Exercise:
Could you rewrite the entire listing below, changing every "circle marker" to "round marker" and leaving everything else unchanged? Omit the pictures from your version.
┄┄┄┄┄┄┄┄┄┄
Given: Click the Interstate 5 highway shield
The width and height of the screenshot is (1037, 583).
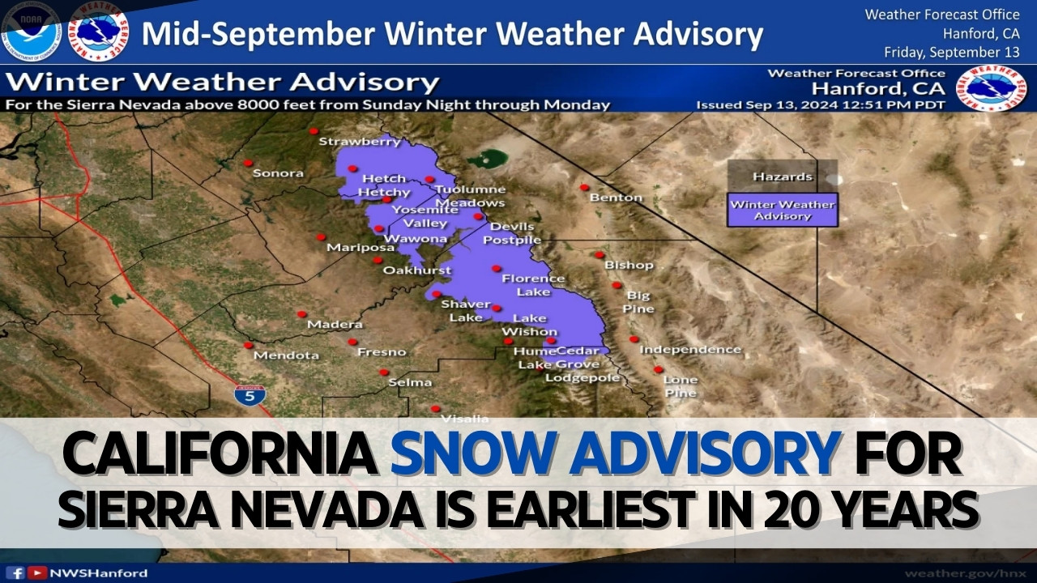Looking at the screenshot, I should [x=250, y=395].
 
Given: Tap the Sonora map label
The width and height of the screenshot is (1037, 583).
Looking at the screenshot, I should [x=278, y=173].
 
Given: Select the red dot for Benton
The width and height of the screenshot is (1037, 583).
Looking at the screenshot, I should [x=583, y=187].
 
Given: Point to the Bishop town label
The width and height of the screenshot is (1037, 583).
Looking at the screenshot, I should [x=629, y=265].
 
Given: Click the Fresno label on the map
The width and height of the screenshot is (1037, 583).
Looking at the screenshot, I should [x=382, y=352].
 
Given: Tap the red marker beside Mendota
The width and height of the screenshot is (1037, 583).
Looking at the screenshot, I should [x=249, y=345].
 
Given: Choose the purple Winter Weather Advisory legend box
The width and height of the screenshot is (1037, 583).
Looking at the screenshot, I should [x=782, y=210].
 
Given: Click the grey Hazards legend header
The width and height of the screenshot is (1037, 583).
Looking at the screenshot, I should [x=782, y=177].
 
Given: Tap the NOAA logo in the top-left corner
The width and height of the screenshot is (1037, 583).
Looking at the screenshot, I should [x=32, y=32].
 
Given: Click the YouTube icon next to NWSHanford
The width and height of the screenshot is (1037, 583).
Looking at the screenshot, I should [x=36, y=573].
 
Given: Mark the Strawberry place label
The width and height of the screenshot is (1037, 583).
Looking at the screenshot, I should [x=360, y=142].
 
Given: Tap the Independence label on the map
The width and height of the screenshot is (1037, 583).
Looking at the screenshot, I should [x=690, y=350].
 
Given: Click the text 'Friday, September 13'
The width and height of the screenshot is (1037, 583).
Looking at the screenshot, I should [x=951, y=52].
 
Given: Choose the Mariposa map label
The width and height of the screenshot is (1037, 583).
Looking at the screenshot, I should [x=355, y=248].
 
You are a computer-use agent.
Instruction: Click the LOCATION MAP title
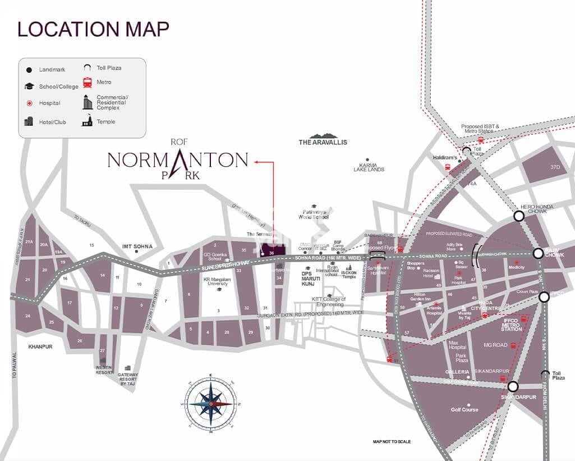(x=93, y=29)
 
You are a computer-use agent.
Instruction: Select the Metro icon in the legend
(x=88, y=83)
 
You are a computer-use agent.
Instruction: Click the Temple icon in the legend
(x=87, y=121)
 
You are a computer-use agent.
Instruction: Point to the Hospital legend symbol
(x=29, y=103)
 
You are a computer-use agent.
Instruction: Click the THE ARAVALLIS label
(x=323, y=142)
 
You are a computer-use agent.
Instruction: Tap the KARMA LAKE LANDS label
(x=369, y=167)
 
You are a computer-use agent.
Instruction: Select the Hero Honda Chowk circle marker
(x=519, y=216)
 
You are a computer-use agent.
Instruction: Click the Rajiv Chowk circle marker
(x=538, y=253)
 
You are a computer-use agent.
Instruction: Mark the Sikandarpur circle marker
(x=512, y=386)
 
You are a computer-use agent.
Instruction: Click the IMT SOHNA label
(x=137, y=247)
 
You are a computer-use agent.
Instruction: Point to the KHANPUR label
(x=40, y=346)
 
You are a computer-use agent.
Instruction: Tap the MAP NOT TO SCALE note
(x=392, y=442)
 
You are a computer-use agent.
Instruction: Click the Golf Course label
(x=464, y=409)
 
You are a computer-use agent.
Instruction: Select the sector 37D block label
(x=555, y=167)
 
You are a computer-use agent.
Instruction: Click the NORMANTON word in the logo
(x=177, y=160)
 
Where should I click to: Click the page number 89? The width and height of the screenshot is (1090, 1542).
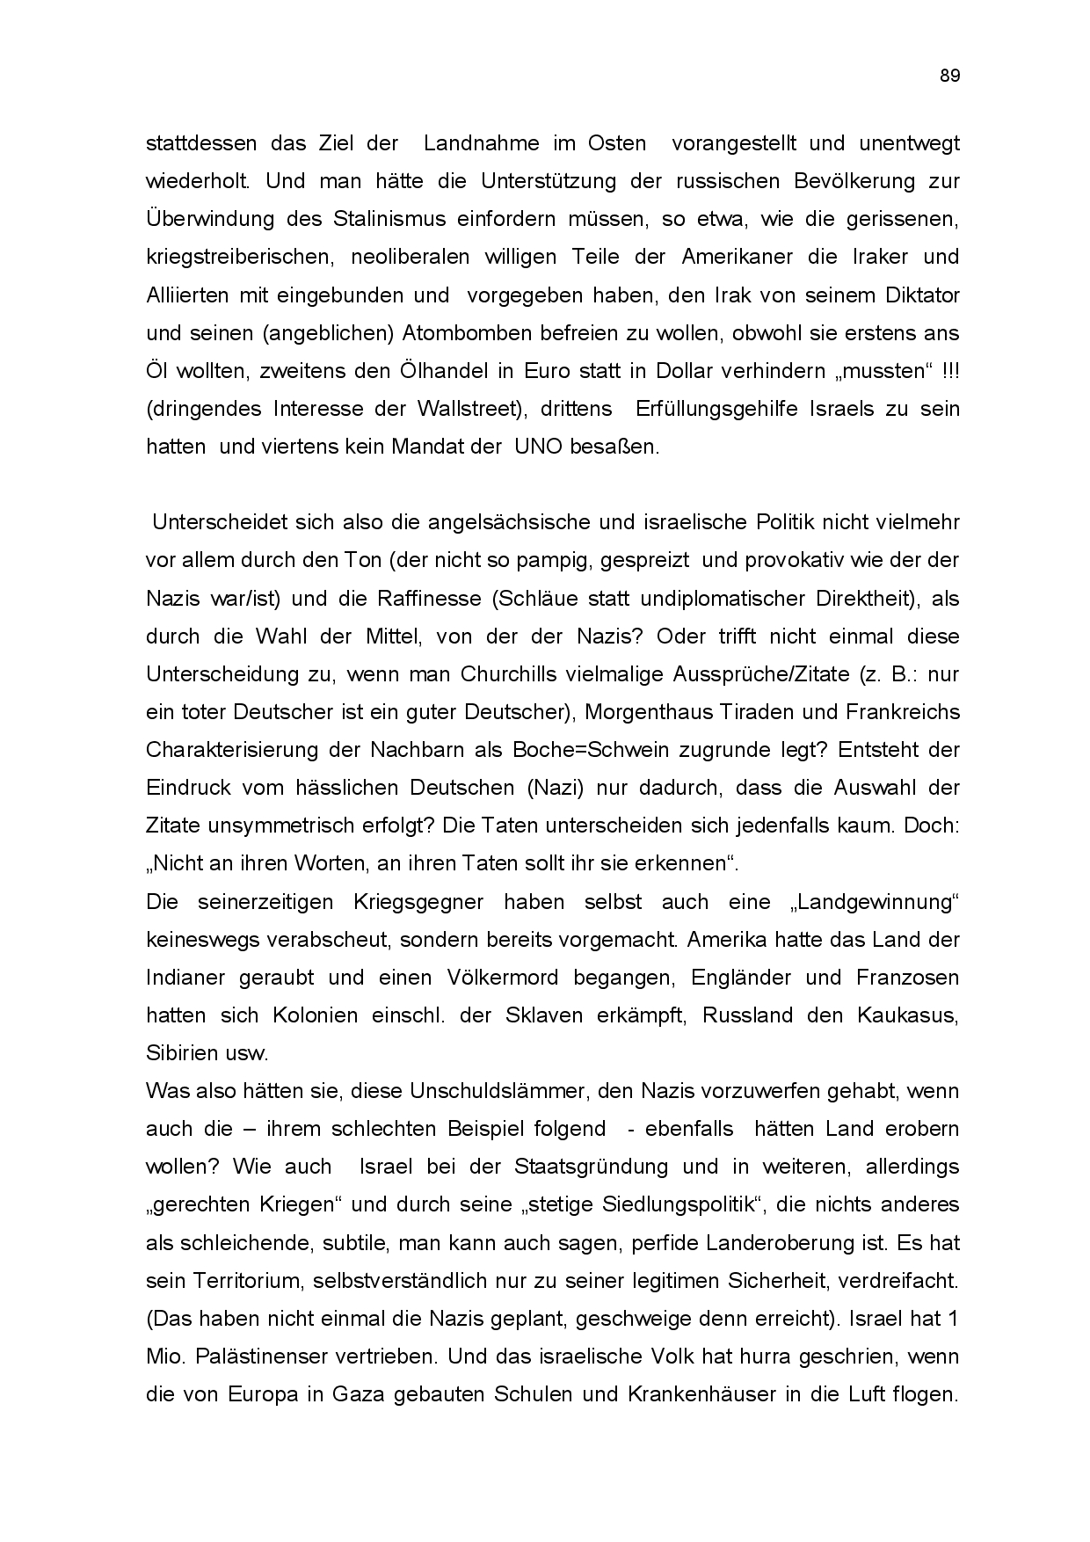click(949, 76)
┄┄┄┄┄┄┄┄┄┄
Exercise output:
Given: Click the Interstate 5 highway shield
The width and height of the screenshot is (1037, 583).
Looking at the screenshot, I should [x=250, y=395].
 
Given: Tap the Sonora map label
The width and height of the screenshot is (1037, 583).
Looking at the screenshot, I should [x=278, y=173].
 
Given: Select the red dot for Benton
The width and height of the screenshot is (1037, 583).
Looking at the screenshot, I should [x=583, y=187].
 
Given: Point to the Bishop town label
The width and height of the screenshot is (1037, 583).
Looking at the screenshot, I should [x=629, y=265].
 
Given: Click the Fresno label on the map
The width and height of the screenshot is (1037, 583).
Looking at the screenshot, I should [x=382, y=352].
 
Given: Tap the red marker beside Mendota
The width and height of the screenshot is (1037, 583).
Looking at the screenshot, I should [x=249, y=345].
 
Given: Choose the purple Winter Weather Advisory legend box
The width and height of the screenshot is (1037, 583).
Looking at the screenshot, I should [x=782, y=210].
 
Given: Click the grey Hazards legend header
The width and height of the screenshot is (1037, 583).
Looking at the screenshot, I should [x=782, y=177].
 
Given: Tap the NOAA logo in the top-left corner
The width and height of the screenshot is (1037, 583).
Looking at the screenshot, I should [x=32, y=32].
 
Given: Click the YouTube icon next to NWSHanford
The width and height of the screenshot is (1037, 583).
Looking at the screenshot, I should [x=36, y=573].
 
Given: Mark the Strawberry place label
The width and height of the screenshot is (1037, 583).
Looking at the screenshot, I should [x=360, y=142].
 
Given: Tap the Independence label on the map
The width and height of the screenshot is (1037, 583).
Looking at the screenshot, I should [x=690, y=350].
 
Given: Click the text 'Friday, September 13'
The width and height of the screenshot is (1037, 583).
Looking at the screenshot, I should [x=951, y=52].
 
Given: Choose the Mariposa map label
The width and height of the screenshot is (1037, 583).
Looking at the screenshot, I should [x=355, y=248].
 
You are a computer-use agent.
Instruction: Click the LOCATION MAP title
(x=93, y=29)
 
You are a computer-use agent.
Instruction: Select the Metro icon in the legend
(x=88, y=83)
 
You are a computer-use agent.
Instruction: Click the Temple icon in the legend
(x=87, y=121)
 
You are a computer-use agent.
Instruction: Point to the Hospital legend symbol
(x=29, y=103)
 
You are a computer-use agent.
Instruction: Click the THE ARAVALLIS label
(x=323, y=142)
 
You are a computer-use agent.
Instruction: Tap the KARMA LAKE LANDS label
(x=369, y=167)
 
You are a computer-use agent.
Instruction: Select the Hero Honda Chowk round marker
(x=519, y=216)
 
You are a computer-use agent.
Instruction: Click the Rajiv Chowk round marker
(x=538, y=253)
 
You are a computer-use agent.
Instruction: Mark the Sikandarpur round marker
(x=512, y=386)
 
You are a computer-use agent.
Instruction: Click the IMT SOHNA label
(x=137, y=247)
 
You are a computer-use agent.
Instruction: Point to the KHANPUR label
(x=40, y=346)
 
You are a computer-use agent.
Instruction: Tap the MAP NOT TO SCALE note
(x=392, y=442)
 
You are a computer-use agent.
Instruction: Click the Golf Course label
(x=464, y=409)
 
You are a computer-use agent.
Instruction: Select the sector 37D block label
(x=555, y=167)
 
You are a computer-use agent.
Instruction: Click the NORMANTON word in the logo
(x=177, y=160)
 
Where should I click to: Click the page number 89? The width and height of the screenshot is (1090, 1542).
click(949, 76)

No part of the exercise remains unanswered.